(Collected data entries)
------
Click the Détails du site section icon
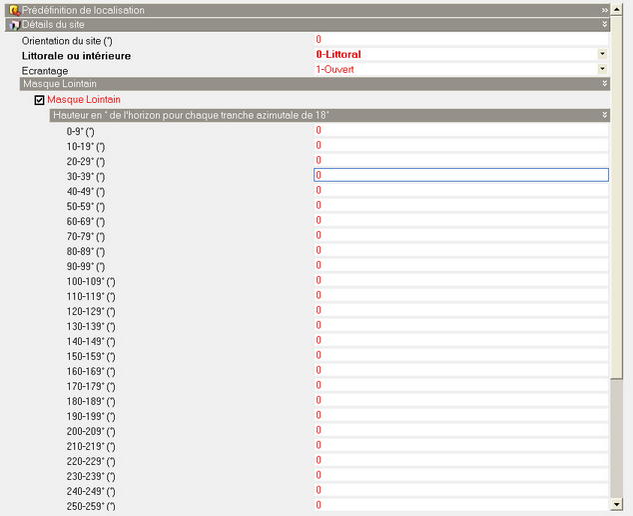Image resolution: width=633 pixels, height=516 pixels. tap(14, 23)
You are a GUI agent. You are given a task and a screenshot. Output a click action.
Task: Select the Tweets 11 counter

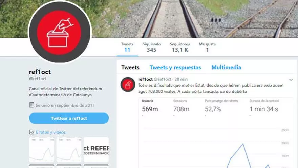coord(127,47)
------
- _Exercise_
Each line above should be written out again exactly, and no picture should appear in the copy.

- _Answer area_
Click the Détails du site section icon
Image resolution: width=633 pixels, height=516 pixels. tap(14, 23)
You are a GUI agent. You are given a task and a screenshot. Output a click action.
Task: Select the Tweets 11 counter

coord(127,47)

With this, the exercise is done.